■ **Extract provided**:
----
If you don’t want the space or newline, Chapter 19 explains how to avoid them.

The interactive interpreter prints the string with individual quotes and escape characters such as \n, which are explained in “Escape with \.

>>> """'Guten Morgen, mein Herr!'
... said mad king Ludwig to his wig."""
"'Guten Morgen, mein Herr!'\nsaid mad king Ludwig to his wig."

Finally, there is the empty string, which has no characters at all but is perfectly valid. You can create an empty string with any of the aforementioned quotes:

>>> ''
''
>>> ""
''
>>> ''''''
''
>>> """"""
''
>>>

Create with str()

You can make a string from another data type by using the str() function:

>>> str(98.6)
'98.6'
>>> str(1.0e4)
'10000.0'
>>> str(True)
'True'

Python uses the str() function internally when you call print() with objects that are not strings and when doing string formatting, which you’ll see later in this chapter.

Escape with \

Python lets you escape the meaning of some characters within strings to achieve effects that would otherwise be difficult to express. By preceding a character with a backslash (\), you give it a special meaning. The most common escape sequence is \n, which means to begin a new line. With this you can create multiline strings from a one-line string:

>>> palindrome = 'A man,\nA plan,\nA canal:\nPanama.'
>>> print(palindrome)
A man,
A plan,
A canal:
Panama.
----
■ **Record extracts**:
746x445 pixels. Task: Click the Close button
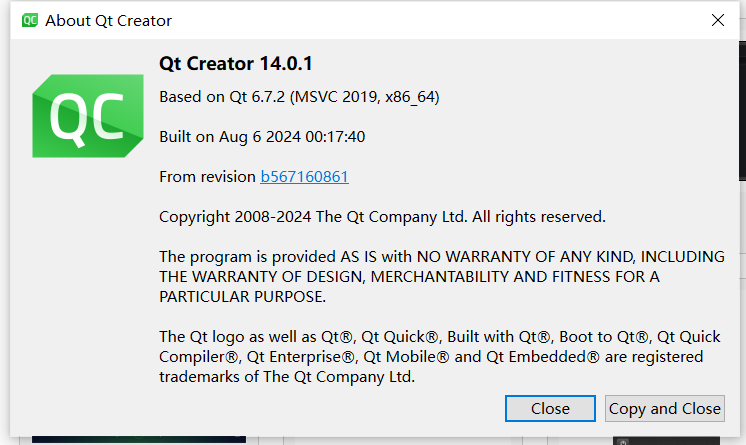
----
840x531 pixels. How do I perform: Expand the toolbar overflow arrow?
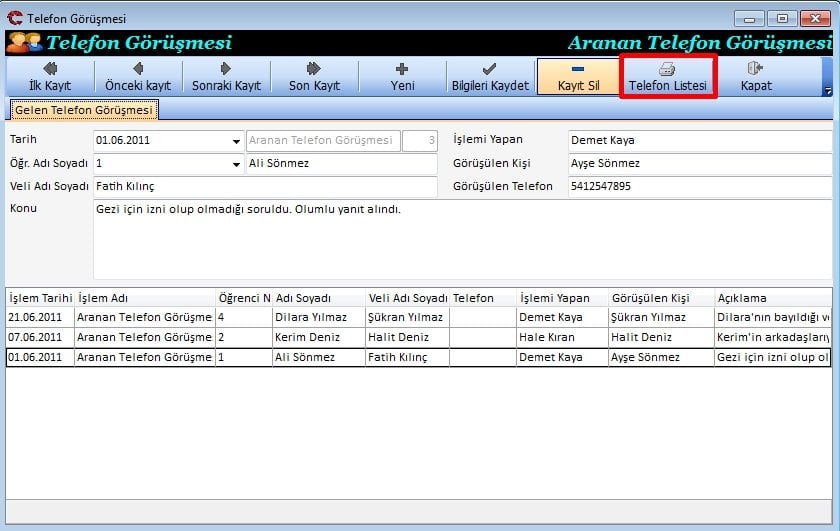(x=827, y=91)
----
■ **Short task A**:
According to the Python strings extract, in which two situations does Python use the str() function internally?
■ **Short task B**:
Render this sentence from the Python strings extract in Spanish: "By preceding a character with a backslash (\), you give it a special meaning."
■ **Short task C**:
Proceed with the Python strings extract from the point where it stops.

■ **Right answer A**:
When you call print() with objects that are not strings, and when doing string formatting.

■ **Right answer B**:
Al anteponer una barra invertida (\) a un carácter, le das un significado especial.

■ **Right answer C**:
You may see the escape sequence \t (tab) used to align text:

>>> print('\tabc')
    abc
>>> print('a\tbc')
a    bc
>>> print('ab\tc')
ab	c
>>> print('abc\t')
abc

(The final string has a terminating tab which, of course, you can’t see.)

You might also need \' or \" to specify a literal single or double quote inside a string that’s quoted by the same character:

>>> testimony = "\"I did nothing!\" he said. \"Or that other thing.\""
>>> testimony
'"I did nothing!" he said. "Or that other thing."'
>>> print(testimony)
"I did nothing!" he said. "Or that other thing."
>>> fact = "The world's largest rubber duck was 54'2\" by 65'7\" by 105'"
>>> print(fact)
The world's largest rubber duck was 54'2" by 65'7" by 105'

And if you need a literal backslash, type two of them (the first escapes the second):

>>> speech = 'The backslash (\\) bends over backwards to please you.'
>>> print(speech)
The backslash (\) bends over backwards to please you.
>>>

As I mentioned early in this chapter, a raw string negates these escapes:

>>> info = r'Type a \n to get a new line in a normal string'
>>> info
'Type a \\n to get a new line in a normal string'
>>> print(info)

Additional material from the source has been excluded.